Der Film fasziniert mich in all seinen Varianten: neu erschienen oder steinalt, in Farbe oder Schwarz-Weiss, mit Ton oder ohne, Blockbuster oder Independent-Produktion, aus Hollywood oder Japan oder woher auch immer. Meine Neugierde bestimmt, worüber ich schreibe. Sicher ist: Ich möchte meine Leidenschaft fürs Kino und den Film in meinen Beiträgen ausdrücken. Und du als Leser:in bekommst nicht nur eine andere Perspektive auf Filme und entdeckst die eine oder andere Perle, sondern deine Mundwinkel verziehen sich beim Lesen auch zu einem Lächeln.

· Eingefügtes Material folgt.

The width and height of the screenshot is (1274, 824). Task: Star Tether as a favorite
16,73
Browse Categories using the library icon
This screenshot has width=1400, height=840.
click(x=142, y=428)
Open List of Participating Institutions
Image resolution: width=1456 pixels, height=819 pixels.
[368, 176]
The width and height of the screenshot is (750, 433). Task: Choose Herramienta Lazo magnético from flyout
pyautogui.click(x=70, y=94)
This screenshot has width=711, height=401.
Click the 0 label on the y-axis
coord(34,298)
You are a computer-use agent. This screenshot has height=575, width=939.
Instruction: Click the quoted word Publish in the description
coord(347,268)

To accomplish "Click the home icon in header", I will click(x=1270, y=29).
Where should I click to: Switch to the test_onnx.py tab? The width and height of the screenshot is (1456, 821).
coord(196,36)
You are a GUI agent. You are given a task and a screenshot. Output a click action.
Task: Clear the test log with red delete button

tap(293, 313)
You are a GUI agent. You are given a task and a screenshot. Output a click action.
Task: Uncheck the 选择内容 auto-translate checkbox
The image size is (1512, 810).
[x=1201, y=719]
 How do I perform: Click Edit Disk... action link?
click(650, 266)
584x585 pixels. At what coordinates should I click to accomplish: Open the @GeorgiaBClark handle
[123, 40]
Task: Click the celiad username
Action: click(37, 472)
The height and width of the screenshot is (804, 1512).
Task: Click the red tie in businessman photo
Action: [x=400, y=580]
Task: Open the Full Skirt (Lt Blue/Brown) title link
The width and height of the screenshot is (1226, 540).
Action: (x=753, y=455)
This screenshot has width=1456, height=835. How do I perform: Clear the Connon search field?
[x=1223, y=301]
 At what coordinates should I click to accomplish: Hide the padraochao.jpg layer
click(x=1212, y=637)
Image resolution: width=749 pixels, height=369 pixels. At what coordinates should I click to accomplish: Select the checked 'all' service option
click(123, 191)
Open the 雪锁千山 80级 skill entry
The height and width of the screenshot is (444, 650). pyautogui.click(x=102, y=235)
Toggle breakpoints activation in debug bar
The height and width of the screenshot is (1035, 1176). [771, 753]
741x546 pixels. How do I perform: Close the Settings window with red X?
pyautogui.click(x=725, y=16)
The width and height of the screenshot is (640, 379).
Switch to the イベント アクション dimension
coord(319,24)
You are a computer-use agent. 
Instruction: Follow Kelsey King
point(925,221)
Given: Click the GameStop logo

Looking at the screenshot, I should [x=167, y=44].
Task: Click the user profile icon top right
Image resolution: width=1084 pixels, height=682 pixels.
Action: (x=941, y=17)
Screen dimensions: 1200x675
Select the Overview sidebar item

Ich schreibe für dich (und mich).
Und wer bist du? Leinwand-Liebhaber:in, Streaming-Suchti, Popcorn-Philosoph:in, Mindfuck-Fetischist:in, Gore-Geniesser:in, Couch-Cineast:in, Binge-Watcher:in – kurz durchatmen –, Tränenverdrücker:in, Fantasy-Fanatiker:in, Stormtrooper, Filmmarathonschauer:in, Classic-Conaisseur:in, Celluloid-Junkie, Stummfilmbestauner:in… vielleicht aber einfach nur gelegentliche:r Film- und Kinofreund:in auf der Suche nach einem Tipp für deinen nächsten Filmabend.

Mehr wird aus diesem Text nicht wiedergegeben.